RAG vs Other Approaches
Approach Cost Freshness Accuracy Complexity
─────────────────────────────────────────────────────────────────────
Prompt stuffing Low Manual update High Low
(put docs in prompt)
RAG Medium Automatic High Medium
(retrieve + generate)
Fine-tuning High Requires Medium High
retraining
Knowledge graph High Manual update Very high Very high
+ RAG
Prompt stuffing (just putting documents in the prompt) works for small knowledge bases that fit within the context window. Once your data exceeds what fits in a single prompt, you need RAG to select the relevant subset.
Common Pitfalls
- Skipping evaluation: "It seems to work" is not evaluation. Build a test set of question-answer pairs and measure retrieval quality (are the right documents found?) and answer quality (is the generated answer correct?).
- Wrong chunk size: Too small and chunks lack context. Too big and you waste context window space on irrelevant text. Start with 500-1000 tokens per chunk and adjust based on your data.
- No "I don't know" path: If the retrieved documents do not contain the answer, the model should say so. Without explicit instructions, models will hallucinate an answer using the irrelevant context.
- Ignoring retrieval quality: The generation can only be as good as the retrieval. If the wrong documents are retrieved, the model will produce a confident wrong answer based on those documents.
- Not considering context window limits: If you retrieve 10 chunks of 1000 tokens each, that is 10K tokens of context. Add the system prompt and the model's output, and you may be hitting limits. Budget your context window.
- Treating RAG as a one-time setup: RAG systems need ongoing maintenance. Documents change, user questions evolve, and retrieval quality can degrade. Monitor and iterate.
Key Takeaways
- RAG combines retrieval (search) with generation (LLM) to ground model outputs in real data. This reduces hallucination and solves the knowledge cutoff problem.
- RAG beats fine-tuning for most knowledge-grounding use cases because it supports real-time updates, source attribution, and access control without retraining.

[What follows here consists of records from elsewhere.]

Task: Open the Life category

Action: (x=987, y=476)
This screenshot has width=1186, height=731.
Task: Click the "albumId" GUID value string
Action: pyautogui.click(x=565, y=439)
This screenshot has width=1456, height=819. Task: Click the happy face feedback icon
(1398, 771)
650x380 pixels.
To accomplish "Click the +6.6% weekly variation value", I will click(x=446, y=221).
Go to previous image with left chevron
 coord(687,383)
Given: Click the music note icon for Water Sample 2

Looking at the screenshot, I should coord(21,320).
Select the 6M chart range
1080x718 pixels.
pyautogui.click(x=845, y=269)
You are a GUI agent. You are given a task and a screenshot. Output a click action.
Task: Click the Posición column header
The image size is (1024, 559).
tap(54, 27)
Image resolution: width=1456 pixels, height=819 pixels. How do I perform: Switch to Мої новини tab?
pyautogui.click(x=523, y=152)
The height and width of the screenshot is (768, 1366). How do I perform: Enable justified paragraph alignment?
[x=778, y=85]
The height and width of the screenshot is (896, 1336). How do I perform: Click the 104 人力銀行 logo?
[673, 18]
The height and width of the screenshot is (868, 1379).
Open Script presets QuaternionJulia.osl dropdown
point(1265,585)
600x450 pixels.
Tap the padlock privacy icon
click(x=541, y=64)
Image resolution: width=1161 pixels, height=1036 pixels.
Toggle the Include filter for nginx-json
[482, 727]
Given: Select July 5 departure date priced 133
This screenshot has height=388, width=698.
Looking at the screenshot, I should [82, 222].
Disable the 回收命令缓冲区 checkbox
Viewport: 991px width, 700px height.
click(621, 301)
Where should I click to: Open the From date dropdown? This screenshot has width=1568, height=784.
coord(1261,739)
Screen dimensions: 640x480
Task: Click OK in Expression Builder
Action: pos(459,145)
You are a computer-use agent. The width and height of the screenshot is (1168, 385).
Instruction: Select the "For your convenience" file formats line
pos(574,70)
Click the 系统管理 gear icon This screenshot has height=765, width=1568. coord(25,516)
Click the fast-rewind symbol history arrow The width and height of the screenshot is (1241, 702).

- The quality of a RAG system depends on both retrieval quality (finding the right documents) and generation quality (synthesizing a correct answer). Evaluate both separately.
- RAG is the standard architecture for any application where the model needs to answer questions about data it was not trained on: support bots, internal search, document Q&A, legal research.
- Always include an "I don't know" instruction. A model that admits uncertainty is more trustworthy than one that confidently generates wrong answers from irrelevant context.